Quelle est la différence entre LMNP et LMP ?
Le LMNP (loueur en meublé non professionnel) et le LMP (Loueur en Meublé Professionnel) ne sont pas des choix déclaratifs — ils résultent des conditions légales de l'article 155 IV du CGI (Code général des impôts — legifrance.gouv.fr). En LMNP, vos revenus meublés sont soumis aux prélèvements sociaux (18,6 % depuis 2026). En LMP, votre activité est traitée comme une profession : vous cotisez à la SSI (Sécurité Sociale des Indépendants), vous ouvrez des droits à la retraite, et vos biens loués peuvent être exemptés d'IFI.
Les trois conditions du LMP sont-elles cumulatives ?
Oui. Il faut simultanément : (1) des recettes meublées supérieures à 23 000 € par an, (2) ces recettes représentant plus de 50 % des revenus du foyer fiscal, et (3) l'activité constituant la profession principale d'un membre du foyer. Si une seule de ces conditions n'est pas remplie — par exemple si votre salaire dépasse vos loyers meublés —, vous restez LMNP, quelle que soit la somme de vos recettes (article 155 IV du CGI — legifrance.gouv.fr).

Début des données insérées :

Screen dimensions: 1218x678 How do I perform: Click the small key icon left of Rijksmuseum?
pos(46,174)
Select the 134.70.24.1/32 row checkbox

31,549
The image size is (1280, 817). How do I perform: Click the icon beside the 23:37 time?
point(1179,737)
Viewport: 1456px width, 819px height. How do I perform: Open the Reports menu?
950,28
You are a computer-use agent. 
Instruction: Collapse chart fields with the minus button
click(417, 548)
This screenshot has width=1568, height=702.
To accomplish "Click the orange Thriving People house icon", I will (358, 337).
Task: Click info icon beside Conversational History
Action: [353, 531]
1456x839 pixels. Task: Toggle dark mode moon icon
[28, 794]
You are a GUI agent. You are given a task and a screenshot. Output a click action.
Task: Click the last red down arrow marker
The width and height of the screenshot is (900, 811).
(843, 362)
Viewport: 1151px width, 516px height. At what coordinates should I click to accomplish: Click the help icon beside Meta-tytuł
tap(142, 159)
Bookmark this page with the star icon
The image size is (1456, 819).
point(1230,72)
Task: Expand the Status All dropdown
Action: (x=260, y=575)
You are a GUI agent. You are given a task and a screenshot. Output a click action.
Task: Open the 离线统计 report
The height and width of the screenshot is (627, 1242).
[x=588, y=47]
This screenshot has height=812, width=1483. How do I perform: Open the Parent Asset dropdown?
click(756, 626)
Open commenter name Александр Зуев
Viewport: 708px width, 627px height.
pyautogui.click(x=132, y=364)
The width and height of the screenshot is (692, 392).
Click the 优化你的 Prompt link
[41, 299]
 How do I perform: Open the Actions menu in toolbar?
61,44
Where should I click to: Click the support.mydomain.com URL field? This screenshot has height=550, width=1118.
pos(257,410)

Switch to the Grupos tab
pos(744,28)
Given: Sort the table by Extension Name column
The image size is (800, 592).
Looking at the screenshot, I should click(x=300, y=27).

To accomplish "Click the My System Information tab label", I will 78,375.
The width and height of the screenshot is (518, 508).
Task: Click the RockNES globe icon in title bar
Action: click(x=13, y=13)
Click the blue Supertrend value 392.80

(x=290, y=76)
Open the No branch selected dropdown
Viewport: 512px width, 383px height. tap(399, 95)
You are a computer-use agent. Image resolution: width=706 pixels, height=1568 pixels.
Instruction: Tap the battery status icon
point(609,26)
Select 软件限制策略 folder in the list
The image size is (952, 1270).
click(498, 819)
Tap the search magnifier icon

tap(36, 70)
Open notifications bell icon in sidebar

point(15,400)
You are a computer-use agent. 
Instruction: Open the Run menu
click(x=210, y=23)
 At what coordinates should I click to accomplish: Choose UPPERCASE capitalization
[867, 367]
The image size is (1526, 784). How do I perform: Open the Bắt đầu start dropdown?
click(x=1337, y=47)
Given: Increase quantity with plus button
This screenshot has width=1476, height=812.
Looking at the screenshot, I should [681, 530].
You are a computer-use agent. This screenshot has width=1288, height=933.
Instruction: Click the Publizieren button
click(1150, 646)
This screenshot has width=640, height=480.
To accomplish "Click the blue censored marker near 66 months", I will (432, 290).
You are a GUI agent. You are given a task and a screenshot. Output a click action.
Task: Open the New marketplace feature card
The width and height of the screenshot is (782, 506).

En LMP, qu'est-ce que je paie à la place des prélèvements sociaux ?
En LMP, vous cotisez à la SSI (Sécurité Sociale des Indépendants) sur votre bénéfice professionnel. Le taux global est d'environ 35 à 45 % du bénéfice net. Une cotisation minimum s'applique même si le bénéfice est nul, de l'ordre de 1 200 à 1 800 € par an. Ces cotisations ouvrent des droits à la retraite et à l'assurance maladie — ce que les prélèvements sociaux LMNP ne font pas (BOFiP BOI-BIC-CHAMP-40 — bofip.impots.gouv.fr).
Le statut LMP exonère-t-il automatiquement d'IFI ?
Non, pas automatiquement. L'article 975 du CGI prévoit que les biens affectés à une activité professionnelle principale peuvent être exemptés d'IFI. En LMP, si les trois conditions de l'article 155 IV sont réunies chaque année et que l'activité est votre profession principale, les logements meublés peuvent être classés comme biens professionnels. Cette qualification doit être vérifiée annuellement : si vous perdez le statut LMP une année donnée, vos biens réintègrent l'assiette IFI (article 975 du CGI — legifrance.gouv.fr).
Si mes loyers dépassent 23 000 € mais que je suis salarié, suis-je LMP ?
Probablement pas. La deuxième condition LMP exige que les recettes meublées dépassent 50 % des revenus du foyer fiscal. Si vous êtes cadre avec 65 000 € de salaire et 28 000 € de loyers meublés, votre salaire représente environ 70 % des revenus du foyer — et vous restez LMNP, quelle que soit la somme de vos recettes meublées. Le LMP est structurellement difficile à atteindre pour les salariés à temps plein à revenu élevé (service-public.fr — fiche Loueur en meublé non professionnel).